Updating sample_set memberships 1-2000, batch 1/32
Traceback (most recent call last):
File "/usr/local/bin/fissfc", line 9, in <module>
load_entry_point('firecloud==0.13.1', 'console_scripts', 'fissfc')()
File "/usr/local/lib/python2.7/site-packages/firecloud/fiss.py", line 1686, in main
sys.exit(args.func(args))
File "/usr/local/lib/python2.7/site-packages/firecloud/fiss.py", line 144, in entity_import
chunk_size, api_url, verbose):
File "/usr/local/lib/python2.7/site-packages/firecloud/fiss.py", line 1143, in _batch_load
fapi._check_response_code(r, 200)
File "/usr/local/lib/python2.7/site-packages/firecloud/api.py", line 55, in _check_response_code
raise FireCloudServerError(response.status_code, response.content)

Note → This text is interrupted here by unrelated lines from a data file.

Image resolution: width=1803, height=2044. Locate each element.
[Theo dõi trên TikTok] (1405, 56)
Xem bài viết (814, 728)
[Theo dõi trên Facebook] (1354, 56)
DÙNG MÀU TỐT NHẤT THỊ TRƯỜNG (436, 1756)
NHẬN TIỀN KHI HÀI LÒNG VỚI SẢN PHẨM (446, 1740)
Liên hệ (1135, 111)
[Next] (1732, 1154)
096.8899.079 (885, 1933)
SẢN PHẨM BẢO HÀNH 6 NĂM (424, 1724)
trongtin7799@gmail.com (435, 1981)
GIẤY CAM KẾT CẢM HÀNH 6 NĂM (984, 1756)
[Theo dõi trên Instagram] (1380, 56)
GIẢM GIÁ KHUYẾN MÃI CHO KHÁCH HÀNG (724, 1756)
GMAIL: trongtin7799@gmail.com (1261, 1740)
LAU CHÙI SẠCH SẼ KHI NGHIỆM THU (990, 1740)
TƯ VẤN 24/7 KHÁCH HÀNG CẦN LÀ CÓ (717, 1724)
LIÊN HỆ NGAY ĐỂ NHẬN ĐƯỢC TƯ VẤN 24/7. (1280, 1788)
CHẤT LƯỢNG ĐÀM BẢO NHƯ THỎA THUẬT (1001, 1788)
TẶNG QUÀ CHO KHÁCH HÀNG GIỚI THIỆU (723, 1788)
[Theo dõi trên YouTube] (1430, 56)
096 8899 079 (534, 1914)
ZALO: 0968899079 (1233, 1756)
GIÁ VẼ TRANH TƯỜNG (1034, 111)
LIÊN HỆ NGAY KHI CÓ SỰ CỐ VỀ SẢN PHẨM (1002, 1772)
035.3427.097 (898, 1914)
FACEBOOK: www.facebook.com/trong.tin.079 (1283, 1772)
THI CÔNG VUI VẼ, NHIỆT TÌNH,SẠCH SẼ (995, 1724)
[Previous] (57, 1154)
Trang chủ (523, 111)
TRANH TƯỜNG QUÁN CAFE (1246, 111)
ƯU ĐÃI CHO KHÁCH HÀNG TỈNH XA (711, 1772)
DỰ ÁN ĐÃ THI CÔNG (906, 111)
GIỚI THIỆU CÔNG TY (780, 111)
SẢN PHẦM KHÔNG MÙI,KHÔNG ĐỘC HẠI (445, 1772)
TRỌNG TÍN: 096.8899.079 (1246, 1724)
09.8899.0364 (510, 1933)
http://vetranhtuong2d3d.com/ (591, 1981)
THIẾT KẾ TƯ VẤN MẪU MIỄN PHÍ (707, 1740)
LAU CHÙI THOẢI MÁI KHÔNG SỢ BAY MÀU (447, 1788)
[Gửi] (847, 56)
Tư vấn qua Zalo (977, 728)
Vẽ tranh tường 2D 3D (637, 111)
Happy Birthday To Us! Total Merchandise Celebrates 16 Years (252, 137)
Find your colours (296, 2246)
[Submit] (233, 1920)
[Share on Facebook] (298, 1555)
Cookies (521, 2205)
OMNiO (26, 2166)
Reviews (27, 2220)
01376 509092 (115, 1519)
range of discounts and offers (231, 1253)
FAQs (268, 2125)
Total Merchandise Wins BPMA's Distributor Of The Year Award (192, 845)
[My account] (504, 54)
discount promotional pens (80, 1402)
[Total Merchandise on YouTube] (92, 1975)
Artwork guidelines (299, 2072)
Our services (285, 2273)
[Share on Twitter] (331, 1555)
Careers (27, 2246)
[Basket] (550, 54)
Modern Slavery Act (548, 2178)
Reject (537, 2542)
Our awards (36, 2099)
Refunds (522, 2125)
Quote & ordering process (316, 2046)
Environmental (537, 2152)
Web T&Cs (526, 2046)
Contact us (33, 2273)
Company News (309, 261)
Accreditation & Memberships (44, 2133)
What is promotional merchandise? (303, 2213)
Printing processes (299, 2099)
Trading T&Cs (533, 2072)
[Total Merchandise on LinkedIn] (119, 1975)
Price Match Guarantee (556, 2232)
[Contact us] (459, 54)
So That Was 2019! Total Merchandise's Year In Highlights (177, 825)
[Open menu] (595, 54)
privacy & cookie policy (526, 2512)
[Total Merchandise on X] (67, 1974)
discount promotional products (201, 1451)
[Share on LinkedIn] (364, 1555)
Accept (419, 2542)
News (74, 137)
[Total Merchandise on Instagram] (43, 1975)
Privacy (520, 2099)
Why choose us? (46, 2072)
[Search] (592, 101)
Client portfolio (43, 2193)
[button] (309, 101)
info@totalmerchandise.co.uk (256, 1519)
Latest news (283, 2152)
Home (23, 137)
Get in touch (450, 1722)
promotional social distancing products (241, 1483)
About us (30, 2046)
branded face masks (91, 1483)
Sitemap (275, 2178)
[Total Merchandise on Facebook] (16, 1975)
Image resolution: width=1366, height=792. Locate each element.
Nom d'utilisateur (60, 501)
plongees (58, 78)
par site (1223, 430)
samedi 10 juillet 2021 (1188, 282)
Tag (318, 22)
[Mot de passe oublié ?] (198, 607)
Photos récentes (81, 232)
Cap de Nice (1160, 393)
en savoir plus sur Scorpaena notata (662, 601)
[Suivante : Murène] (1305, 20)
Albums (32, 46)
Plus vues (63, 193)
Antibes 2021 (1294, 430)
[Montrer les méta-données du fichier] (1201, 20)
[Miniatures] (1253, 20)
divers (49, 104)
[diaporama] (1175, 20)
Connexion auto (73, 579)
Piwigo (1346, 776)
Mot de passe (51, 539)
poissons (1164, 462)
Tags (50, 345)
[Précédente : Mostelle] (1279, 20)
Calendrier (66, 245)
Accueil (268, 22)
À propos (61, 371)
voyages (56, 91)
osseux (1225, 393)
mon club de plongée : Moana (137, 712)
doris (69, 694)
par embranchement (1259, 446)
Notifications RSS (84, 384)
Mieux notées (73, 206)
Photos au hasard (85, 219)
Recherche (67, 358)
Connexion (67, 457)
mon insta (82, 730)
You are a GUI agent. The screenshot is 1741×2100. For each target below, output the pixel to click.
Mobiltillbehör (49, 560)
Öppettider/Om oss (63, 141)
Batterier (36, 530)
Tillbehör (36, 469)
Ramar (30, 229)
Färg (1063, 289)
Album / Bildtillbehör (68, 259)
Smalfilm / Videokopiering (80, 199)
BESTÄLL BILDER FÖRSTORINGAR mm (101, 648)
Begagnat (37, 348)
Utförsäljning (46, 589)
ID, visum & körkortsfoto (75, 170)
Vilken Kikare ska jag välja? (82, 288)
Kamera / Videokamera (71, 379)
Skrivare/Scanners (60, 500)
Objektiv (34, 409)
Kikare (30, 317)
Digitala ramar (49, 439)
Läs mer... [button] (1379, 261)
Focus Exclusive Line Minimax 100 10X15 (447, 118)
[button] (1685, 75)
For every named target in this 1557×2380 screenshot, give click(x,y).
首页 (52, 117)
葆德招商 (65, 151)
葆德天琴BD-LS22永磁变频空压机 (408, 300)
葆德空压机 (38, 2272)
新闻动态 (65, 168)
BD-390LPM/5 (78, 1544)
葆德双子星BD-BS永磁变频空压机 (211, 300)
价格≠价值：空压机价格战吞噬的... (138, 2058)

firecloud.errors.FireCloudServerError: 500: {
"statusCode": 500,
"source": "FireCloud",
"timestamp": 1481308448927,
"causes": [],
"stackTrace": [{
"className": "spray.can.client.HttpHostConnectionSlot$$anonfun$connected$1",
"methodName": "applyOrElse",
"fileName": "HttpHostConnectionSlot.scala",
"lineNumber": 148
}, {
"className": "akka.actor.Actor$class",
"methodName": "aroundReceive",
"fileName": "Actor.scala",
"lineNumber": 480
}, {
"className": "spray.can.client.HttpHostConnectionSlot",
"methodName": "aroundReceive",
"fileName": "HttpHostConnectionSlot.scala",
"lineNumber": 33
}, {
"className": "akka.actor.ActorCell",
"methodName": "receiveMessage",
"fileName": "ActorCell.scala",
"lineNumber": 526
}, {
"className": "akka.actor.ActorCell",
"methodName": "invoke",
"fileName": "ActorCell.scala",
"lineNumber": 495
}, {
"className": "akka.dispatch.Mailbox",
"methodName": "processMailbox",
"fileName": "Mailbox.scala",
"lineNumber": 257
}, {
"className": "akka.dispatch.Mailbox",
"methodName": "run",
"fileName": "Mailbox.scala",
"lineNumber": 224
}, {
"className": "akka.dispatch.Mailbox",
"methodName": "exec",
"fileName": "Mailbox.scala",
"lineNumber": 234
}, {
"className": "scala.concurrent.forkjoin.ForkJoinTask",
"methodName": "doExec",
"fileName": "ForkJoinTask.java",
"lineNumber": 260
}, {
"className": "scala.concurrent.forkjoin.ForkJoinPool$WorkQueue",
"methodName": "runTask",
"fileName": "ForkJoinPool.java",
"lineNumber": 1339
}, {
"className": "scala.concurrent.forkjoin.ForkJoinPool",
"methodName": "runWorker",
"fileName": "ForkJoinPool.java",
"lineNumber": 1979
}, {
"className": "scala.concurrent.forkjoin.ForkJoinWorkerThread",
"methodName": "run",
"fileName": "ForkJoinWorkerThread.java",
"lineNumber": 107
}],
"message": "Service API call failed"
}
timdef@wmc82-d41:~/tmp$ fissfc -V entity_import -C 250 -w dev -p broad-firecloud-gdac -f patched_TCGA.2016_11_03__01_00_02.Sample_Set.loadfile.txt
Batching 63807 updates to Firecloud...
Updating sample_set memberships 1-250, batch 1/256
Updating sample_set memberships 251-500, batch 2/256
Traceback (most recent call last):
File "/usr/local/bin/fissfc", line 9, in <module>
load_entry_point('firecloud==0.13.1', 'console_scripts', 'fissfc')()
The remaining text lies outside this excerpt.